# [PROBLEM TO WORK ON]
Your answer must be an exact transcription of every record below, with the pictures omitted.

==== RECORDS SUPPLIED

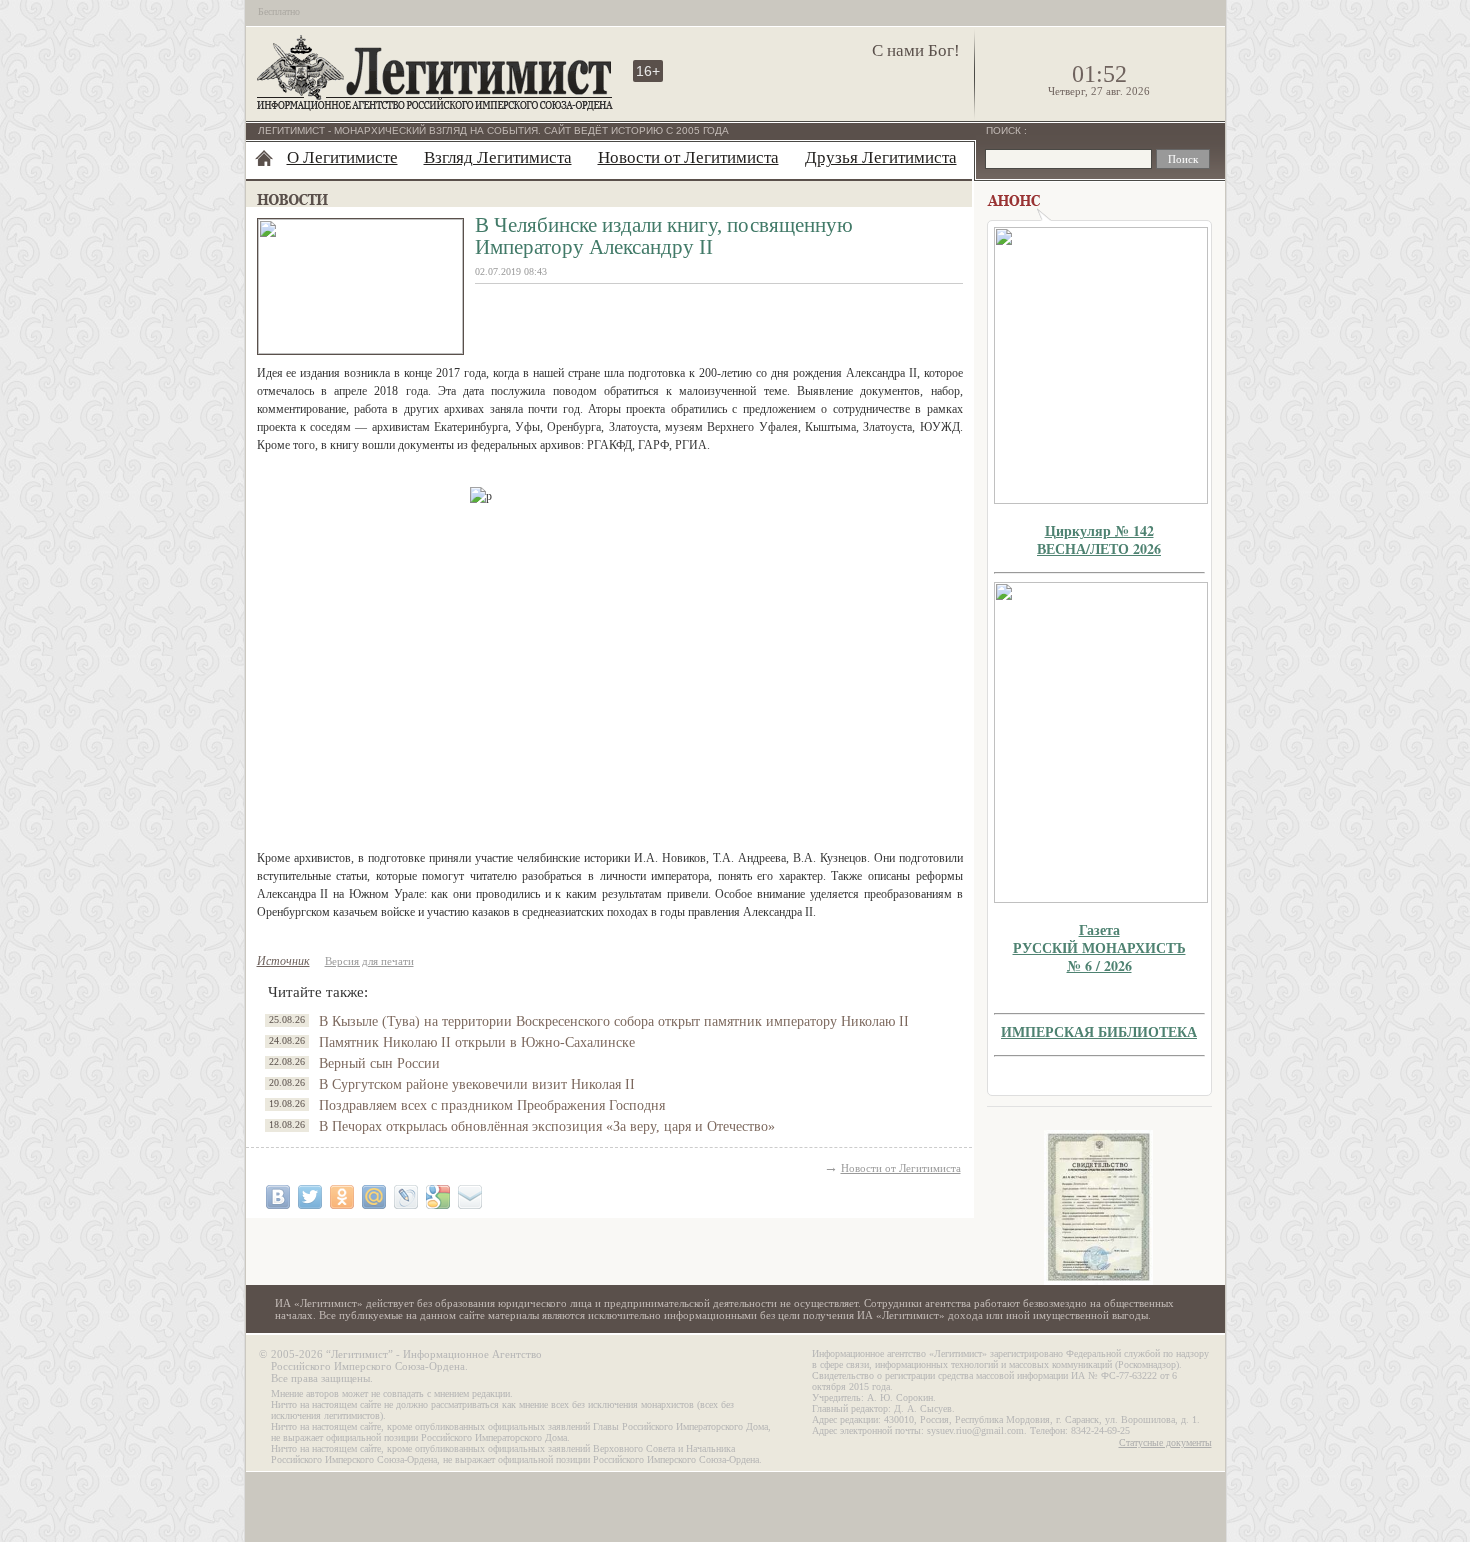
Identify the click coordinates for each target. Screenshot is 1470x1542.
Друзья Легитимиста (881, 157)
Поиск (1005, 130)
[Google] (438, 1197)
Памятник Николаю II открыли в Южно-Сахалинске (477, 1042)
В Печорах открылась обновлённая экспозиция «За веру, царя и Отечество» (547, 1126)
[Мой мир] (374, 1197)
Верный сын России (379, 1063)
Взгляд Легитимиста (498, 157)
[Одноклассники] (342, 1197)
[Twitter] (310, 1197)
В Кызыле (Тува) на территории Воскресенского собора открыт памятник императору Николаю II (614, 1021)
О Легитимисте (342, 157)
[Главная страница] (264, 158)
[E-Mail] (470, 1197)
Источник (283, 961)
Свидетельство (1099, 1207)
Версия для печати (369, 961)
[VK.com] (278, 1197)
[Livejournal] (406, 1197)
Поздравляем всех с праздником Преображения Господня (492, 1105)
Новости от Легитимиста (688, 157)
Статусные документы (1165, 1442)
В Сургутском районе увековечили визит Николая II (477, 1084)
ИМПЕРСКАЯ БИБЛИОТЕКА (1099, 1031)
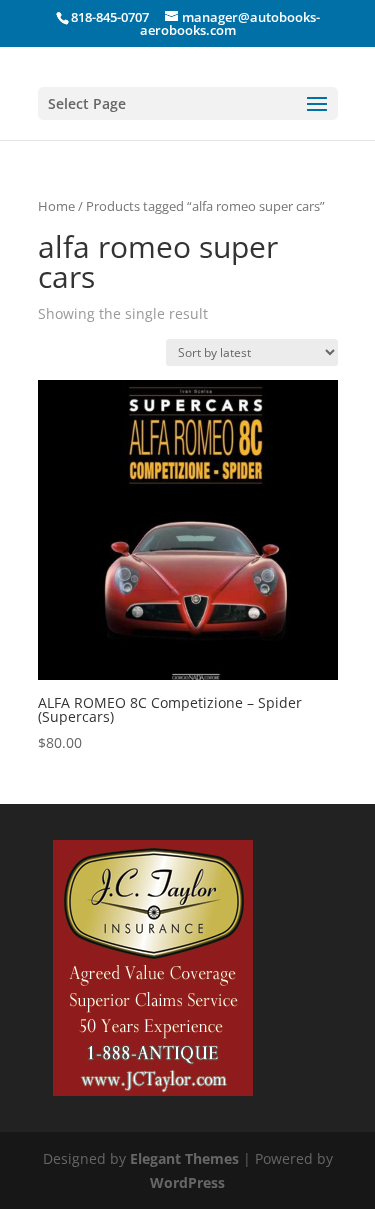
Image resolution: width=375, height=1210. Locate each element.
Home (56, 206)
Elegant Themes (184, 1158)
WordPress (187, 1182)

========

# [TASK SOLUTION]
Identify the click coordinates for each target. Screenshot is 1470x1542.
Друзья Легитимиста (881, 157)
Поиск (1005, 130)
[Google] (438, 1197)
Памятник Николаю II открыли в Южно-Сахалинске (477, 1042)
В Печорах открылась обновлённая экспозиция «За веру, царя и Отечество» (547, 1126)
[Мой мир] (374, 1197)
Верный сын России (379, 1063)
Взгляд Легитимиста (498, 157)
[Одноклассники] (342, 1197)
[Twitter] (310, 1197)
В Кызыле (Тува) на территории Воскресенского собора открыт памятник императору Николаю II (614, 1021)
О Легитимисте (342, 157)
[Главная страница] (264, 158)
[E-Mail] (470, 1197)
Источник (283, 961)
Свидетельство (1099, 1207)
Версия для печати (369, 961)
[VK.com] (278, 1197)
[Livejournal] (406, 1197)
Поздравляем всех с праздником Преображения Господня (492, 1105)
Новости от Легитимиста (688, 157)
Статусные документы (1165, 1442)
В Сургутском районе увековечили визит Николая II (477, 1084)
ИМПЕРСКАЯ БИБЛИОТЕКА (1099, 1031)
Image resolution: width=375, height=1210. Locate each element.
Home (56, 206)
Elegant Themes (184, 1158)
WordPress (187, 1182)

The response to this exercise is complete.